Recent development GPS and other geodetic networks makes it possible to capture transient crustal deformation at high resolution in both space and time. A primary example of geodetically observed transient deformation in plate boundary zones is postseismic deformation following large earthquakes. Two primary processes that are responsible for observed postseismic deformation are viscoelastic relaxation of in the asthenosphere and afterslip on the plate interface surrounding the coseismic rupture. Both of the processes are triggered by stress changes induced by an earthquake and the evolution of the two processes is governed by rheological properties of the asthenosphere and frictional properties of the plate interface as well as coseismic stress perturbations.

In this study, we develop a physics-based model of postseismic deformation following the 2011 Mw9.0 Tohoku-oki earthquake that incorporates stress-driven afterslip and viscoelastic relaxation.
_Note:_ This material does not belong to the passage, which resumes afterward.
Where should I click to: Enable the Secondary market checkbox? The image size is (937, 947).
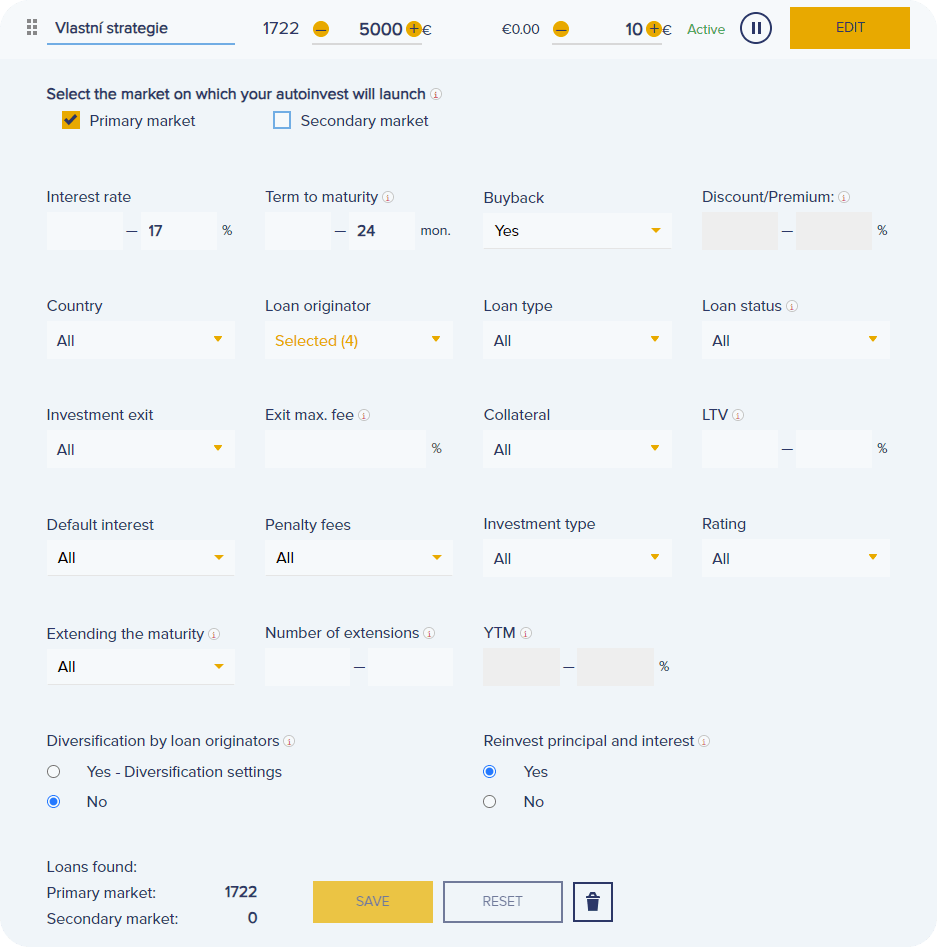[282, 121]
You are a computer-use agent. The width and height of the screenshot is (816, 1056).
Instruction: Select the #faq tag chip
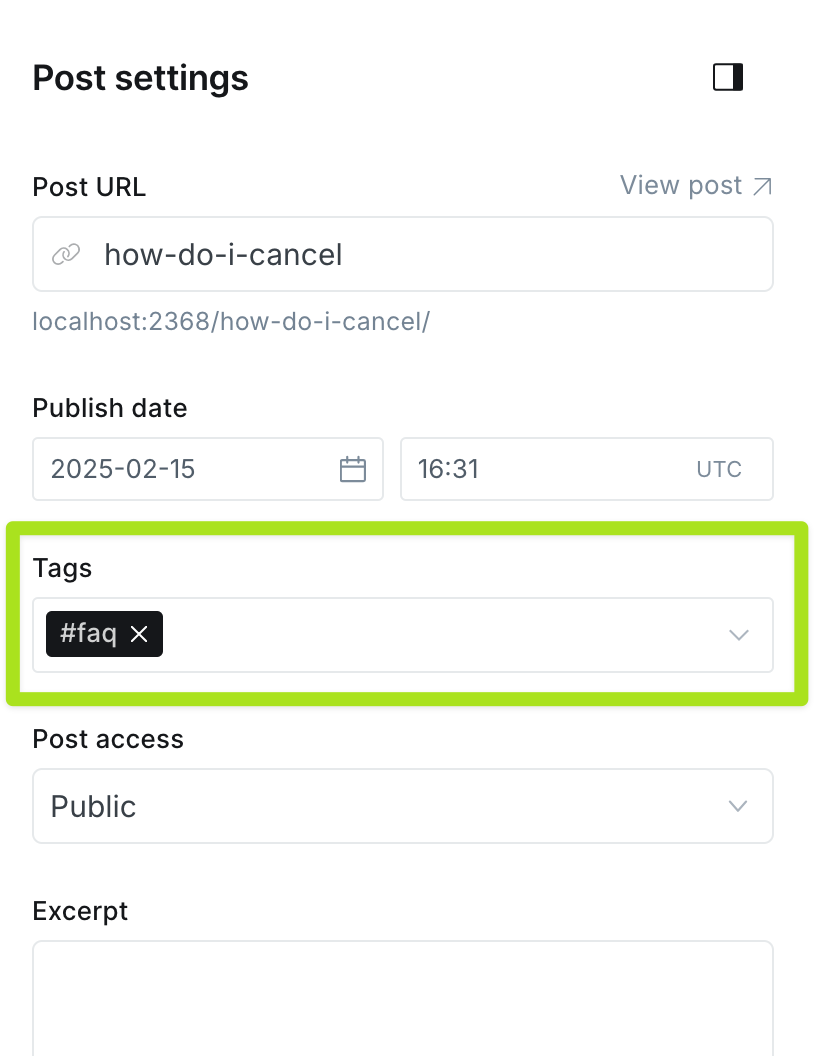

In this model, the evolution of afterslip is assumed to be governed by a velocity-strengthening friction law that is characterized with a friction parameter. Viscoelastic relaxation of the asthenosphere is modeled with a biviscous Burgers rheology that is characterized with steady-state and transient viscosities. The evolution of afterslip and viscoelastic relaxation is calculated using coseismic slip distribution as an initial condition. We treat the friction parameters, viscosity parameters, coseismic slip distribution, and a smoothing parameter for coseismic slip distribution as unknown parameters and estimate them using coseismic and postseismic GPS and seafloor geodetic data.

In order to quantify uncertainties of the model, we adopt a Bayesian approach and estimate the posterior probability density function (PDF) of the model parameters. In principle, the Markov chain Monte Carlo (MCMC) methods can be used for this purpose. However, the MCMC methods require many forward calculations and the forward model employed in this study is computationally intensive. Therefore, it is difficult to sample the posterior PDF within a realistic computation time. We thus combine a surrogate modeling approach with the MCMC methods to efficiently sample the posterior PDF. In this approach, we first obtain a function approximation to the posterior PDF by fitting a surrogate function to the posterior probability densities calculated for sample points in the model parameter space. Then a MCMC method is used to sample the surrogate posterior PDF. By using this approach, we obtain the posterior PDFs of the model parameters that successfully reproduce the observed coseismic and time-dependent postseismic displacement fields. Our results suggest that such approaches may be useful for parameter estimation and uncertainty quantification of computationally intensive forward models.